Cutaneous LP usually persists for months, but in some cases, for years; hypertrophic LP on the shins and oral LP often for decades. The incidence of oral cancer (squamous cell carcinoma) in individuals with oral LP is increased by 5%; patients should be followed at regular intervals.

Management

Topical Therapy

Glucocorticoids

Topical glucocorticoids with occlusion for cutaneous lesions. Intralesional triamcinolone (3 mg/mL) is helpful for symptomatic cutaneous or oral mucosal lesions and lips.

Page 5: Lichen Planus

Cyclosporine and Tacrolimus Solutions

Retention "mouthwash" for severely symptomatic oral LP.

Systemic Therapy

Cyclosporine

In very resistant and generalized cases, 5 mg/kg per day will induce rapid remission, quite often not followed by recurrence.

Glucocorticoids

Oral prednisone is effective for individuals with symptomatic pruritus, painful erosions, dysphagia, or cosmetic disfigurement.
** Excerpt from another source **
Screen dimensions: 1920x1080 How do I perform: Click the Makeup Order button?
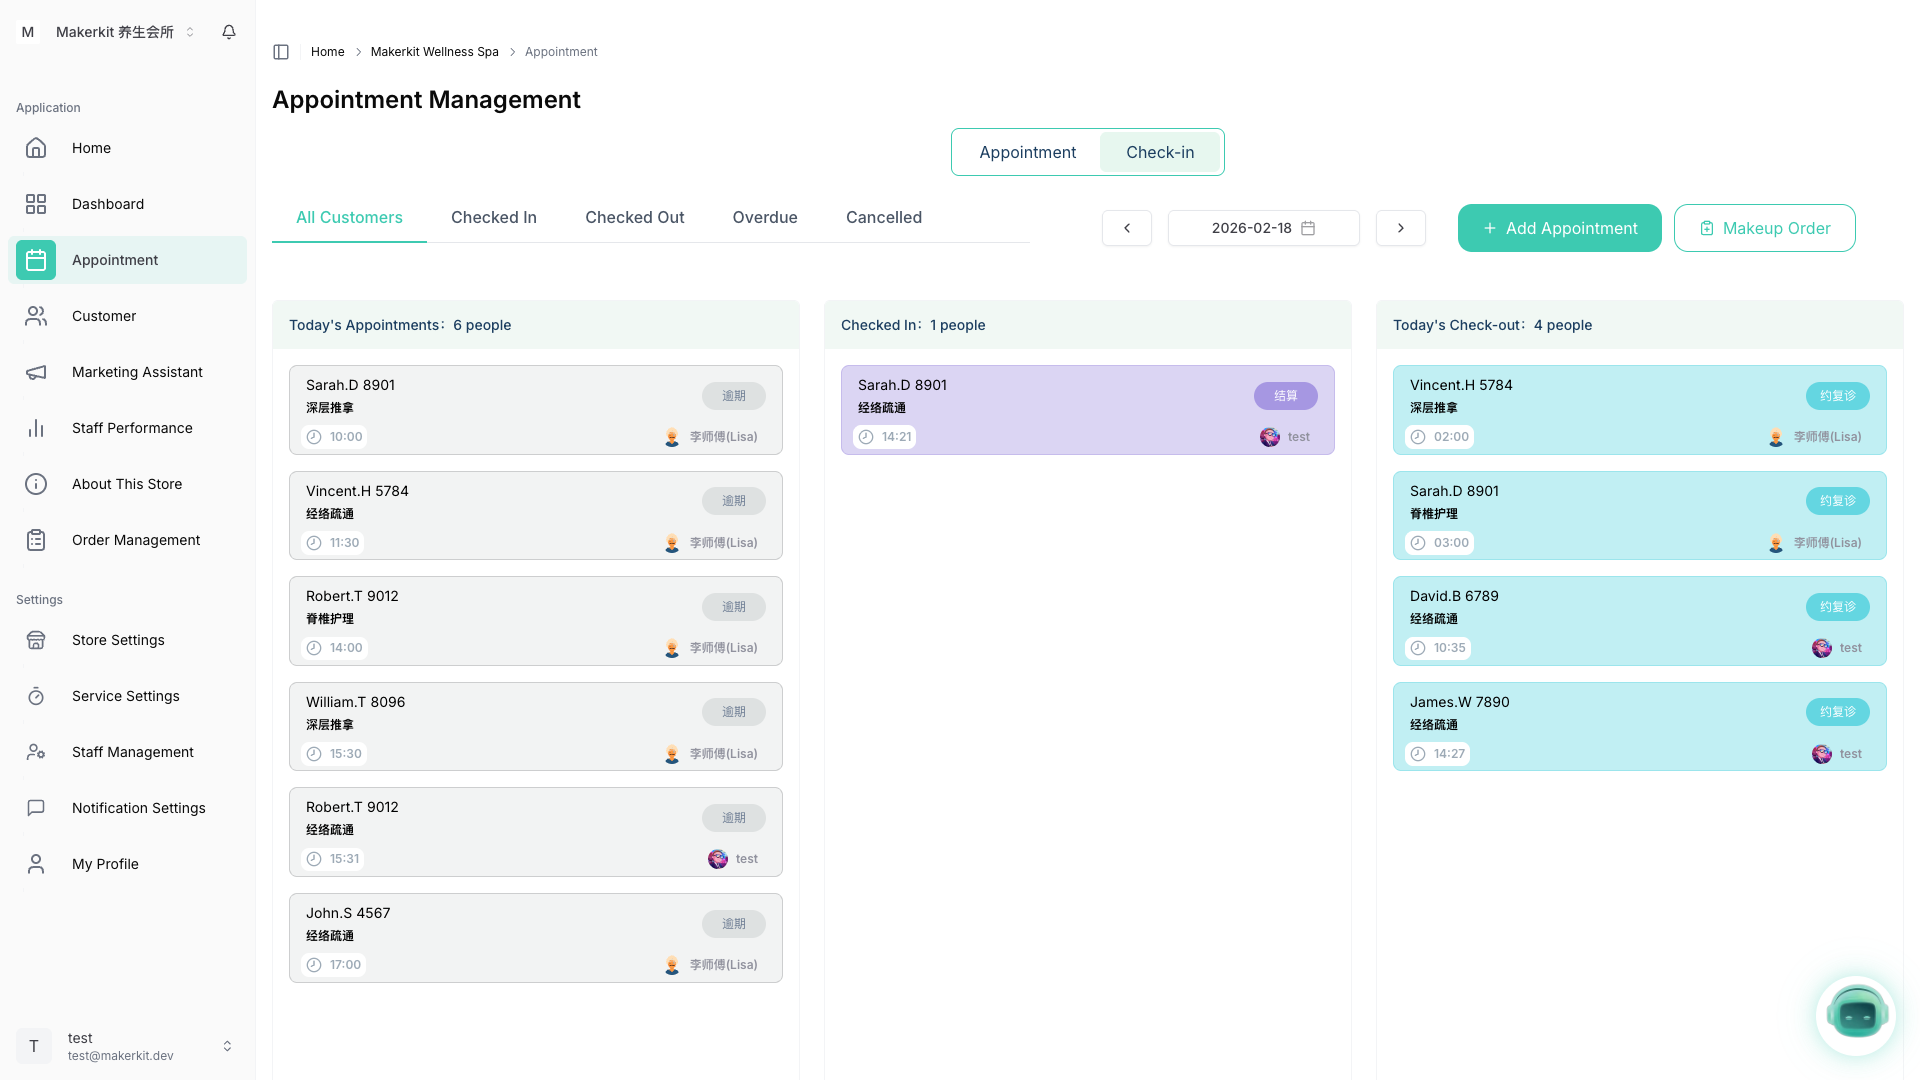[x=1764, y=228]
A short, tapered course is preferred: 70 mg initially, tapered by 5 mg.

Systemic Retinoids (Acitretin)

1 mg/kg per day is helpful as adjunctive measure in severe (oral, hypertrophic) cases, but usually additional topical treatment is required.

PUVA Photochemotherapy

In individuals with generalized LP or cases resistant to topical therapy.

Reports of Other Successful Treatment

Mycophenolate mofetil, heparin analogues (enoxaparin) in low doses have antiproliferative and immunomodulatory properties; azathioprine.